Covering Relaxation for Positive 0-1 Polynomial Programs

Abstract
Granot and Hammer (Granot, F., P. L. Hammer. 1971. On the use of boolean functions in 0-1 programming. Operations Research, Statistics and Economic Mimeograph Series No. 70, Technion (August 1970). (Published in Methods of Oper. Res. 12 154–184); Granot, F., P. L. Hammer. 1975. On the role of generalized covering problems. Cahiers du Centre D'Etudes de Recherche Operationelle 17 277–289.) have shown constructively that the set of 0-1 vectors x satisfying a polynomial constraint with non negative coefficients remains unchanged if the polynomial constraint is replaced by an appropriate finite collection of linear inequalities in x. When rewritten in the complementary vector x̄ = 1 − x, the linear inequalities are those of a linear covering problem. This reduction is used here to give a cutting-plane algorithm for solving the positive 0-1 polynomial program of finding a 0-1 vector that maximizes a nondecreasing linear function subject to the restrictions that several polynomials do not exceed given numbers.
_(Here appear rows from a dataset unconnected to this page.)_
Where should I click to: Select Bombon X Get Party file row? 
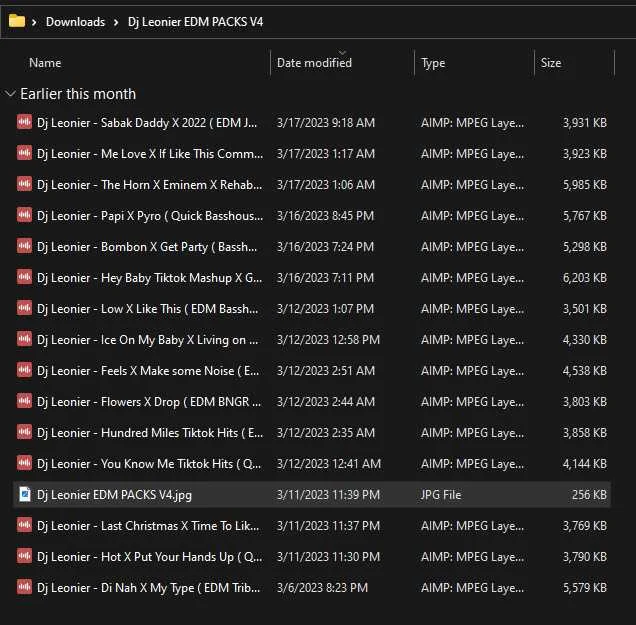coord(312,247)
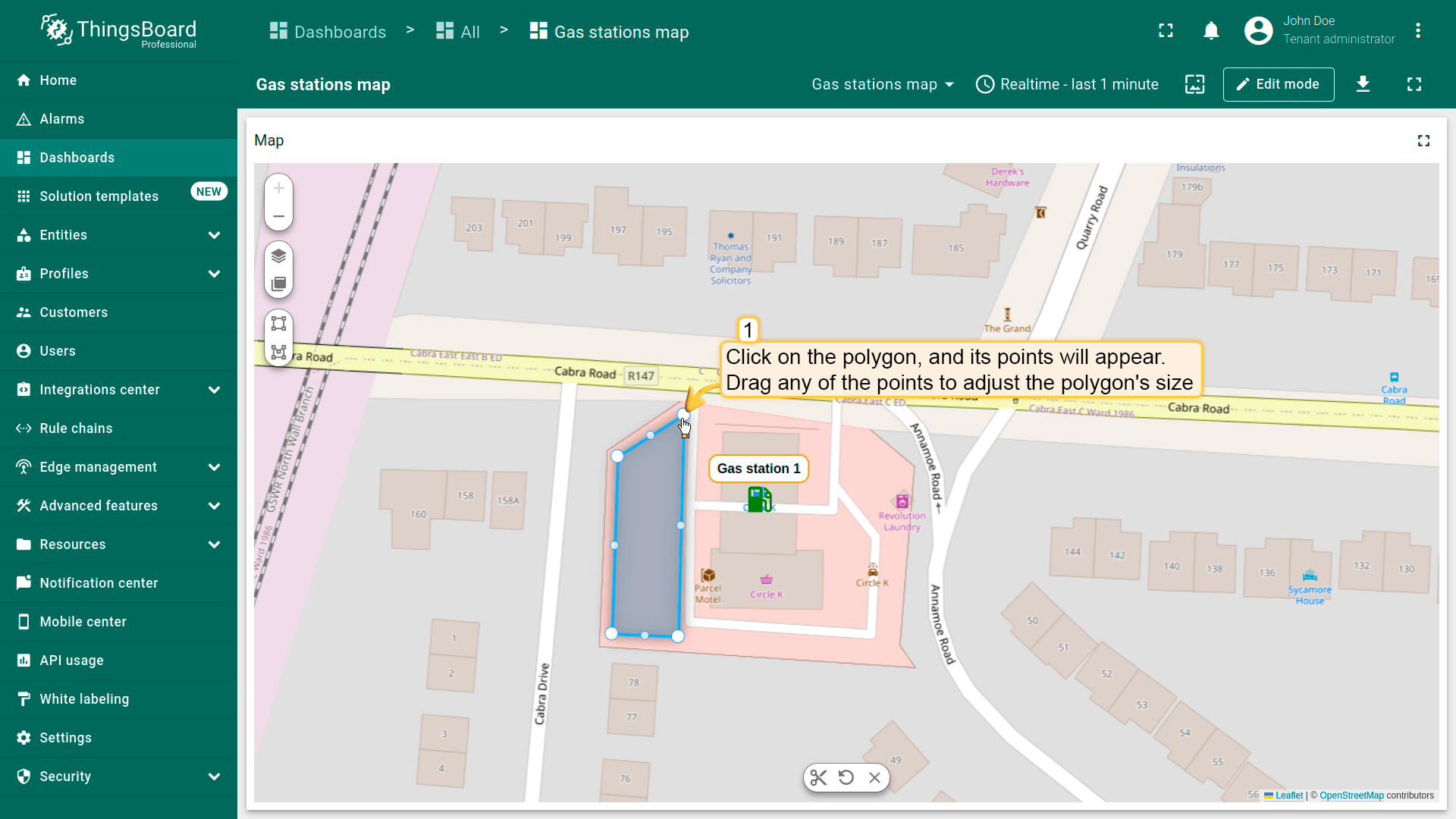The image size is (1456, 819).
Task: Open the notifications bell icon
Action: click(1211, 31)
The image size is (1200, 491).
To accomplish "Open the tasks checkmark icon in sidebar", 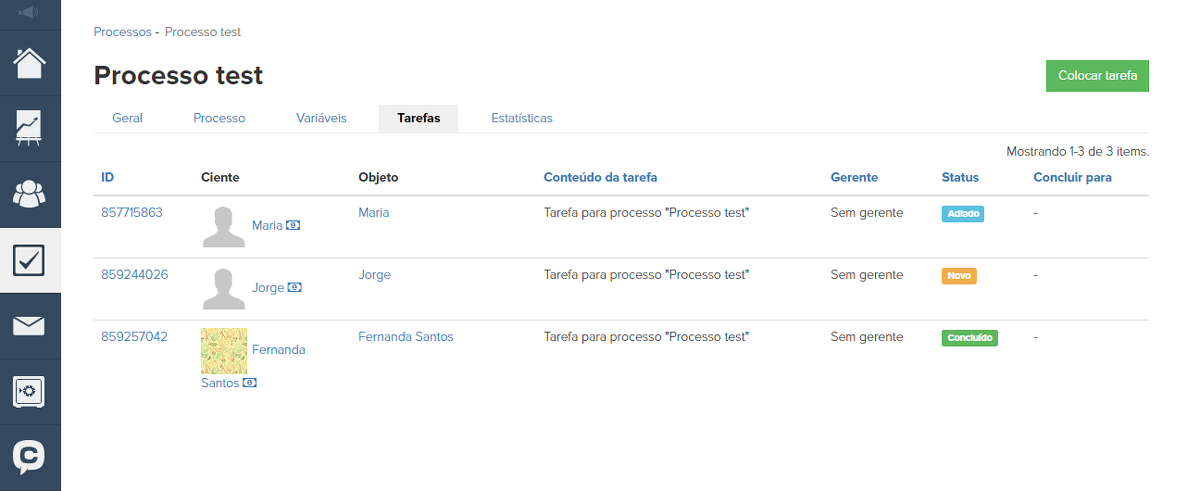I will point(29,260).
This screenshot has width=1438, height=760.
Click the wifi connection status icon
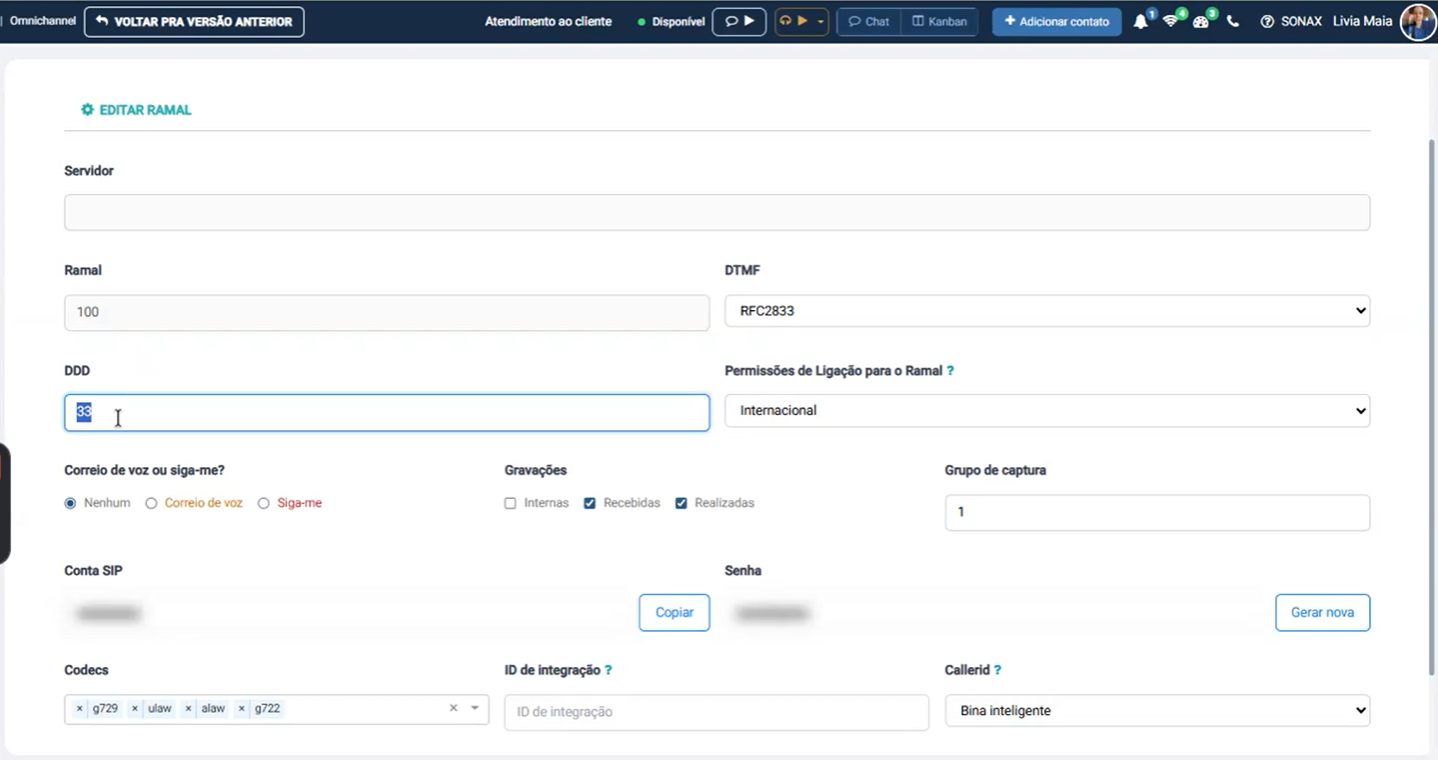click(1170, 21)
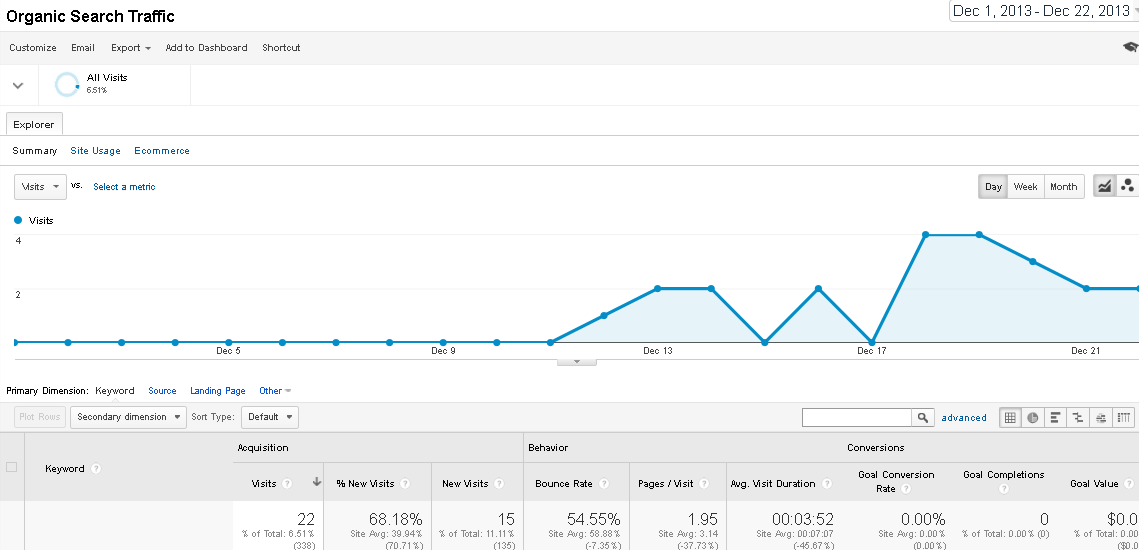Select the term cloud view icon

point(1101,418)
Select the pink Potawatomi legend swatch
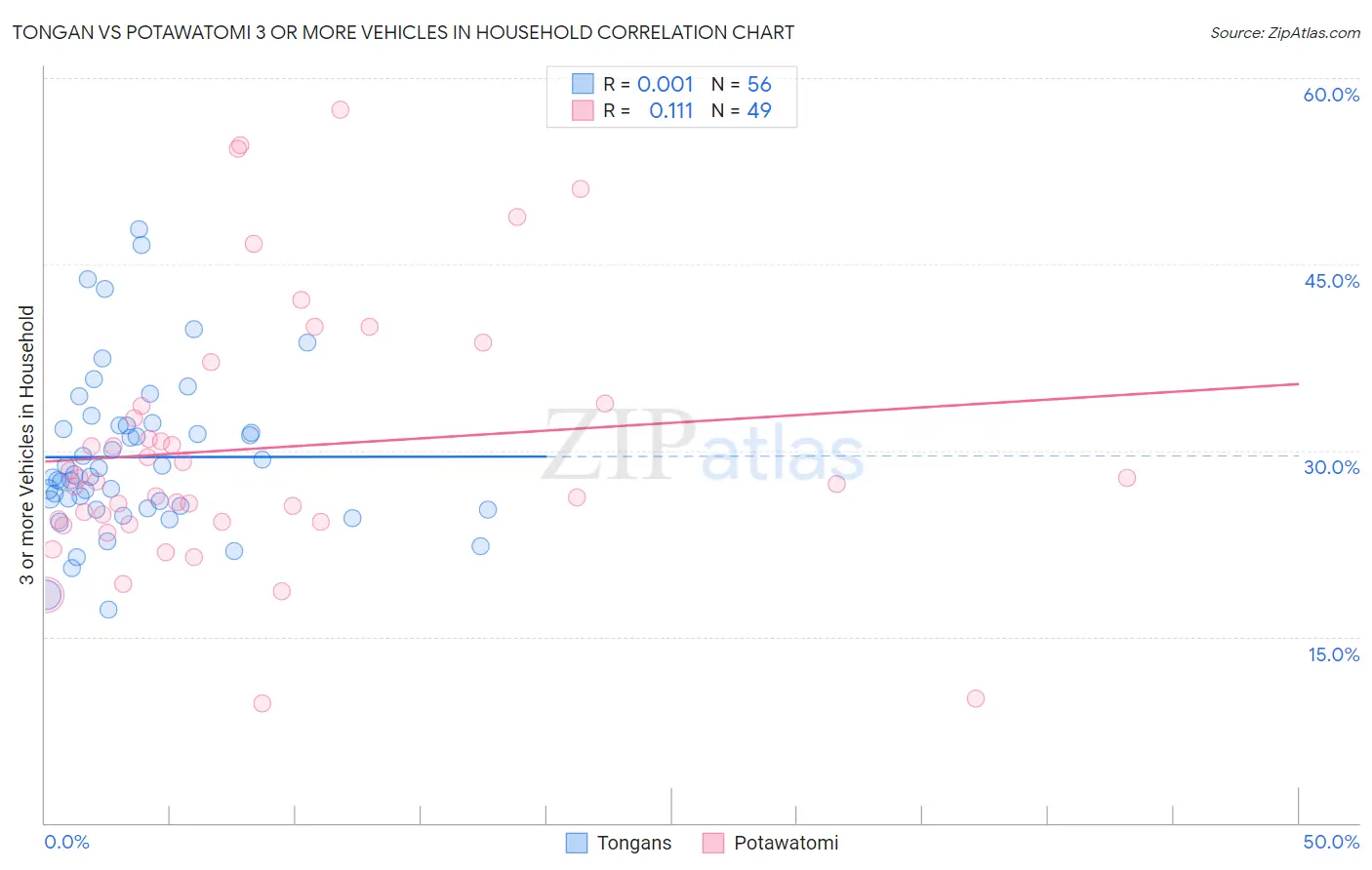This screenshot has height=870, width=1372. [713, 843]
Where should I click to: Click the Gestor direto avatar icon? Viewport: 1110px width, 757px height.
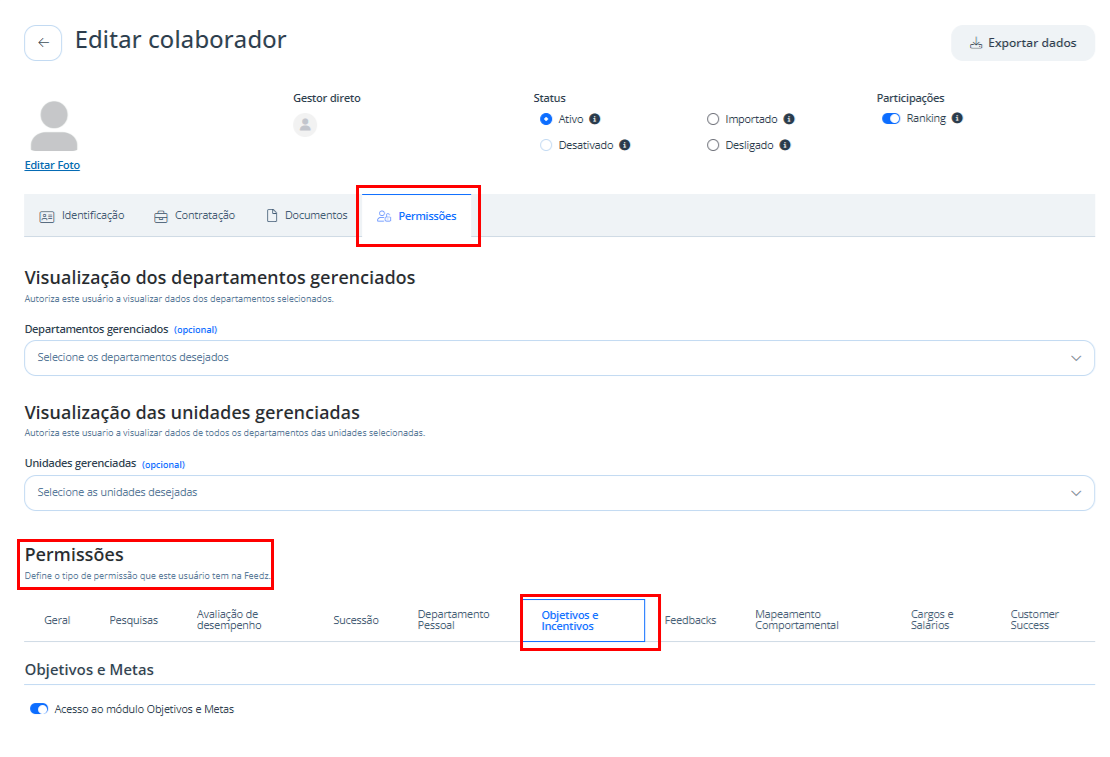[305, 125]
The algorithm consists of solving (by implicit enumeration) a nested sequence of linear covering problems, each of which is a relaxation of the original positive 0-1 polynomial program. Each covering problem is found by adding to its predecessor a small number (one suffices, but more speed convergence) of covering constraints that are violated by the optimal solution found for the preceding covering problem. Over 200 randomly generated problems with up to 50 variables and 50 constraints were solved using our covering relaxation algorithm. The CPU time was often less than one second and has exceeded one minute only for three problems. The number of iterations, i.e., the number of linear covering problems solved, ranged between 1 and 6, while the number of covers in the largest covering problem solved usually did not exceed the number of constraints in the original problem.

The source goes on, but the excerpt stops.